In einem offenen Brief haben sich der ehemalige Chef der Charité-Virologie Detlev Krüger und der Epidemiologe Klaus Stöhr an den Deutschen Bundestag gewandt und vor den Plänen der Bundesregierung gewarnt, Maßnahmen bundesweit in Zukunft automatisch an die Inzidenz zu koppeln. Wie die WELT aus dem Schreiben zitiert, heißt es dort: „Wir raten dringend davon ab, bei der geplanten gesetzlichen Normierung die ‚7-Tages-Inzidenz‘ als alleinige Bemessungsgrundlage für antipandemische Schutzmaßnahmen zu definieren.“ Stattdessen wirbt man dafür, die Pandemiepolitik an der Belegung der Intensivbetten zu orientieren.

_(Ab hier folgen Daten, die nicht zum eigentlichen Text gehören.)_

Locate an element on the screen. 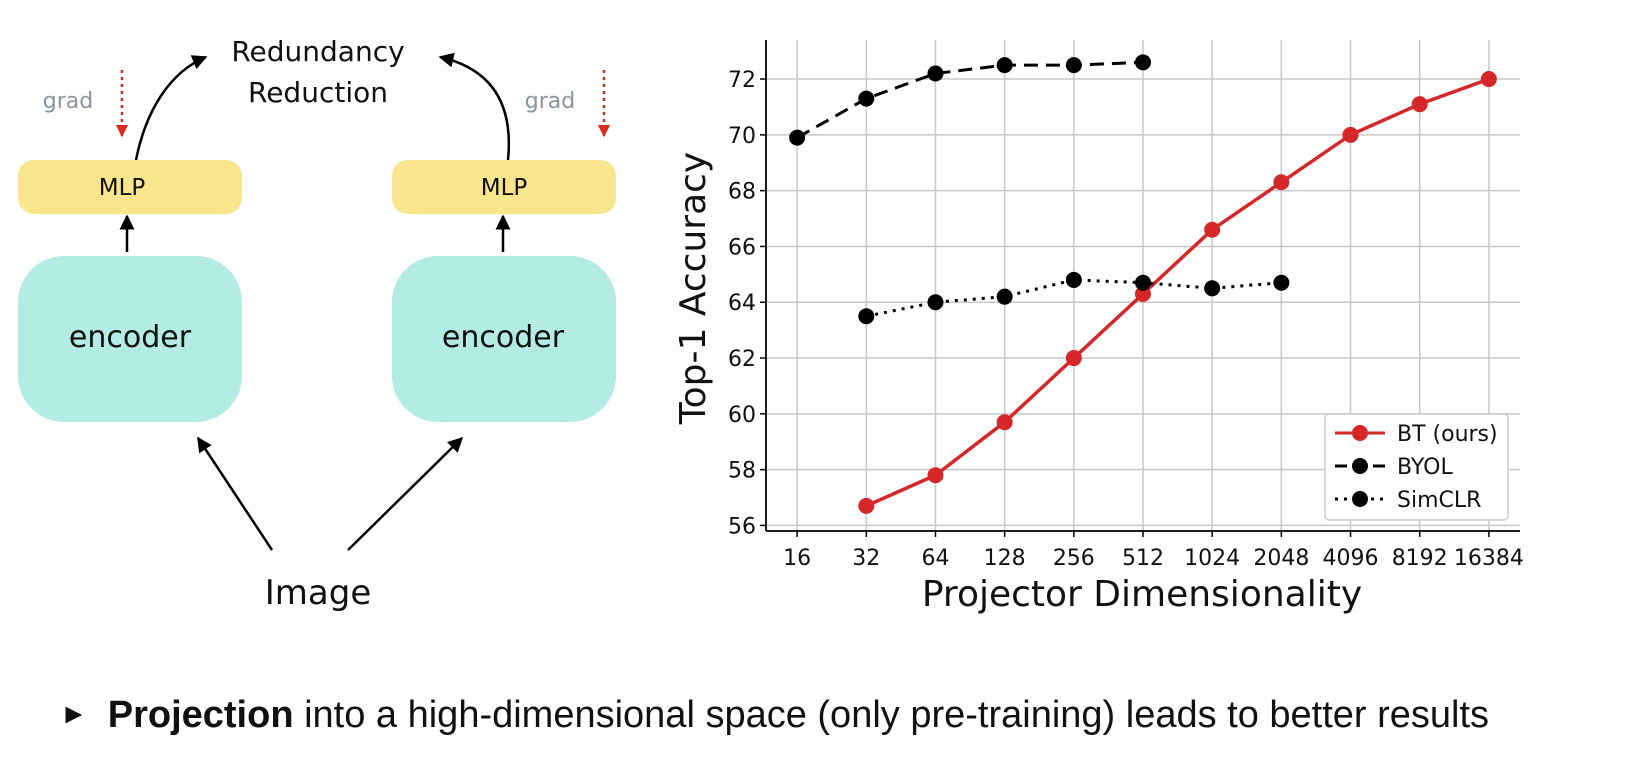  y-tick-label: 56 is located at coordinates (742, 526).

Die Wissenschaftler warnen vor einem Szenario in dem „die verbindliche Koppelung von Maßnahmen an die 7-Tages-Inzidenz der Infektionen zur Folge haben können, dass selbst dann massive Einschränkungen der Freiheitsrechte mit gravierenden Auswirkungen auf Wirtschaft, Kultur und die körperliche und seelische Gesundheit erfolgen müssten, wenn längst weniger krankenhauspflichtige Erkrankungen als während einer durchschnittlichen Grippewelle resultierten.“
Insbesondere aufgrund der vermehrten Durchführung von Tests gebe der Wert „zunehmend weniger die Krankheitslast in der Gesellschaft wieder. Zudem unterliegt dieser Wert zunehmend schwankenden Erfassungswahrscheinlichkeiten, die völlig unabhängig vom eigentlichen Infektionsgeschehen sind.“ Auch wehren sich die Wissenschaftler dagegen, die Inzidenz in allen Fällen gleich zu gewichten – es komme vielmehr auch auf das Alter der Erkrankten und den Schweregrat der Infektion an.

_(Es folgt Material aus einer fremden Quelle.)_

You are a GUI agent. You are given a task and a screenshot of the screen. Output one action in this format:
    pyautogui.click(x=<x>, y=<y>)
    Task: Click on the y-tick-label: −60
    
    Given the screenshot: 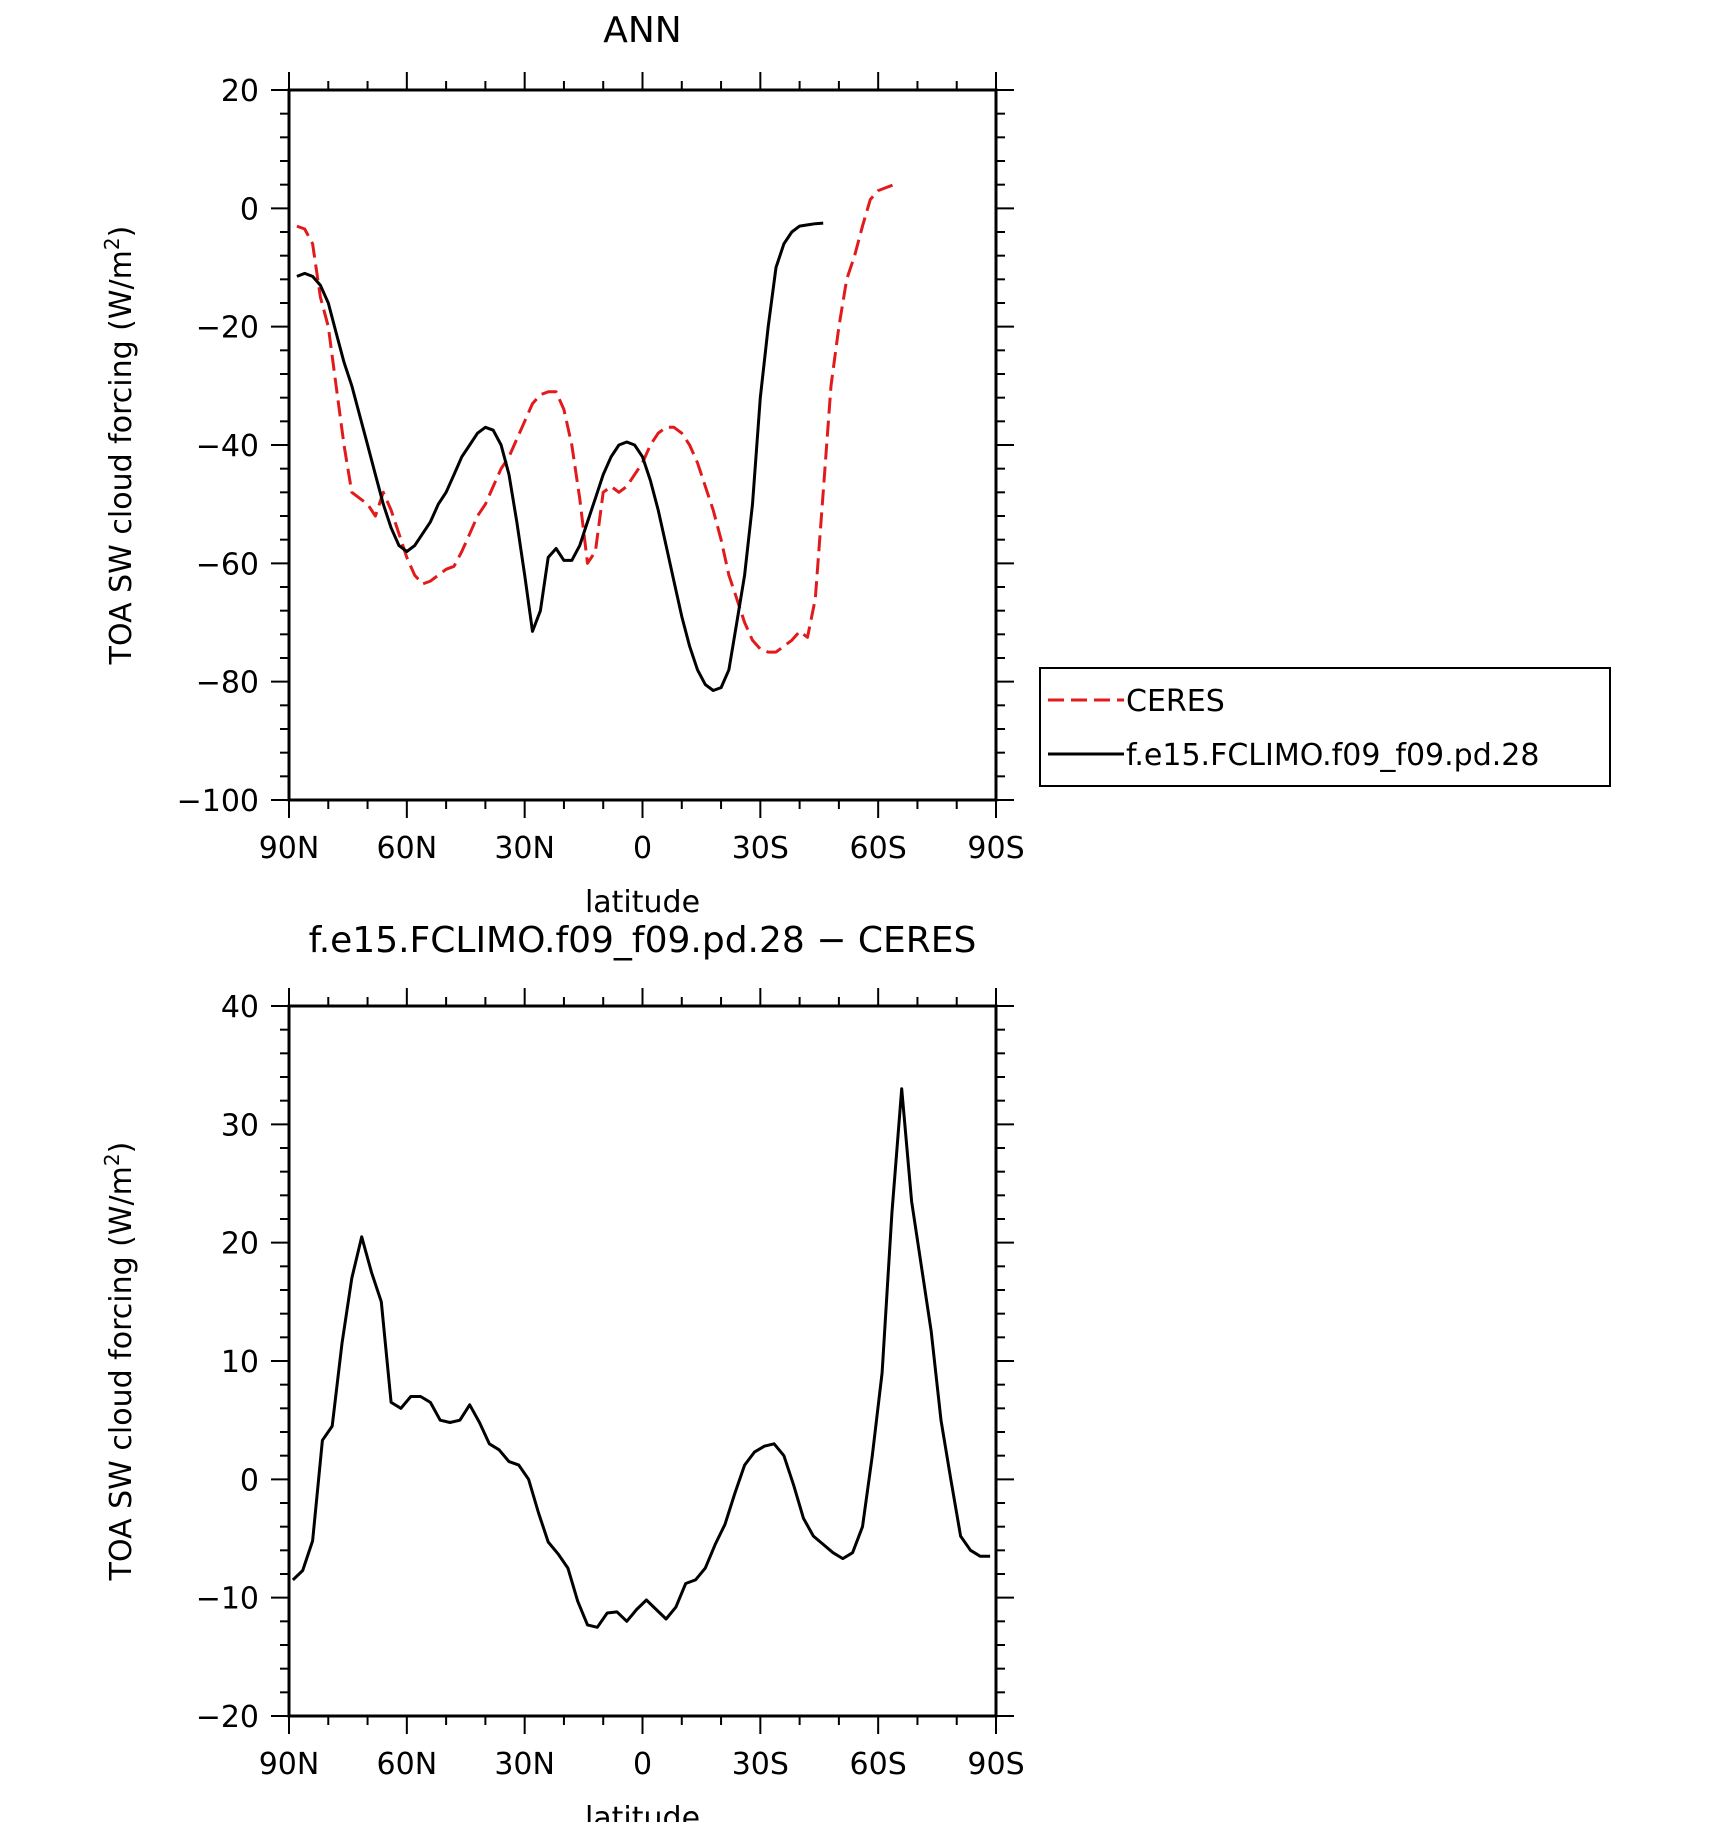 What is the action you would take?
    pyautogui.click(x=228, y=564)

Detlev Krüger war 27 Jahre lang Chef der Charité-Virologie und als solcher Vorgänger von Christian Drosten, Klaus Stöhr war in verschiedenen Positionen in der internationalen Seuchenbekämpfung aktiv, u.a. als Leiter des Globalen Influenza- und Pandemievorbereitungsprogrammes der WHO Genf.